Special pricing agreements
The report also recommends tighter control measures for the export of scrap metal and for the support of greater competition in the steel sector, including by making electricity available for new steel producers a priority.

"Where we use electricity for smelting mineral products, we would want to see priority given to strategic ­minerals smelting of our own resources that support downstream manufacturing," Davies said.

Companies such as BHP Billiton have benefited from special pricing agreements for electricity supplied to its aluminium smelters in Richards Bay.
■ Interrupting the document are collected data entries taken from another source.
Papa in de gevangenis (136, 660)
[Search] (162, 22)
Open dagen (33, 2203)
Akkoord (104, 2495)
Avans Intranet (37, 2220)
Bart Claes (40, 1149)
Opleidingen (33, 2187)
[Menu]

This has been a drain on South Africa's limited electricity supply and on Eskom's financial position.

"We have given preferential pricing arrangements to smelting operations that have imported the raw material, exported the output and the only thing that the South African economy has done is to provide the cheap electricity," he said.

"From now on, if there are to be any such [pricing] considerations …we would want to see them around support for local mineral products that are going to feature as part of the competitive environment for manufacturing in South Africa."